··· INFORMATION SHOWN ···
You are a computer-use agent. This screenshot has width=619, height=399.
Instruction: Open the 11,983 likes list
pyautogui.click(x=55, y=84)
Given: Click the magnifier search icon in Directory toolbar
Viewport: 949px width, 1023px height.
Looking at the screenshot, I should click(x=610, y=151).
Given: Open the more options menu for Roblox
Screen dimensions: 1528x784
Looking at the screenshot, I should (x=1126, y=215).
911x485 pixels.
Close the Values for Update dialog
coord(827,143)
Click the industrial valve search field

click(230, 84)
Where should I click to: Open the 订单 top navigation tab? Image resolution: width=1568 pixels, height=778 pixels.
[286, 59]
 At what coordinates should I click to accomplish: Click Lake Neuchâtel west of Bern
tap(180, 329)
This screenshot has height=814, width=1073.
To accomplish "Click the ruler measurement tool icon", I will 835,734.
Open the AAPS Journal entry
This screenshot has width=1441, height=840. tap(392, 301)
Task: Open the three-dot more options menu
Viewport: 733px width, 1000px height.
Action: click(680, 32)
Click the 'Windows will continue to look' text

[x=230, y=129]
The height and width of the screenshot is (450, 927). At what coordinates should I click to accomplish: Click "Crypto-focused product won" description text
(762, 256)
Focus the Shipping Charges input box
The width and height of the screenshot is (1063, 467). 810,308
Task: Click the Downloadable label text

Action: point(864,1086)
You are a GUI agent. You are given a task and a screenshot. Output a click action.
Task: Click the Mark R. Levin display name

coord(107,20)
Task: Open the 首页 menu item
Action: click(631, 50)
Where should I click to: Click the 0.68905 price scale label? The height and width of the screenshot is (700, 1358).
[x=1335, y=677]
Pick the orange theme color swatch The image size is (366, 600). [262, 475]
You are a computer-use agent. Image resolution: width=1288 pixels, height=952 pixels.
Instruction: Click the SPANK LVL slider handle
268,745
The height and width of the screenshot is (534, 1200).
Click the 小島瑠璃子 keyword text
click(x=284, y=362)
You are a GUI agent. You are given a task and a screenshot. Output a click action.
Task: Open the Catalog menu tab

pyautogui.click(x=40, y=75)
···
WHAT THE EXERCISE ASKS ▸ Quote, with nothing altered, all lines from the start of the entries to the line that carries "Given: Click the", inclusive.

EXERCISE RESULT ▸
You are a computer-use agent. This screenshot has width=619, height=399.
Instruction: Open the 11,983 likes list
pyautogui.click(x=55, y=84)
Given: Click the magnifier search icon in Directory toolbar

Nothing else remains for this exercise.